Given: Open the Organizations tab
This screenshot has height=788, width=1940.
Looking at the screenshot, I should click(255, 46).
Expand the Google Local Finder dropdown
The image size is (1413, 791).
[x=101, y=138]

__________

# WHAT NEEDS TO BE DONE
Please be sure to repeat every entry exactly.

# RESULT
Given: Open the Organizations tab
This screenshot has height=788, width=1940.
Looking at the screenshot, I should click(255, 46).
Expand the Google Local Finder dropdown
The image size is (1413, 791).
[x=101, y=138]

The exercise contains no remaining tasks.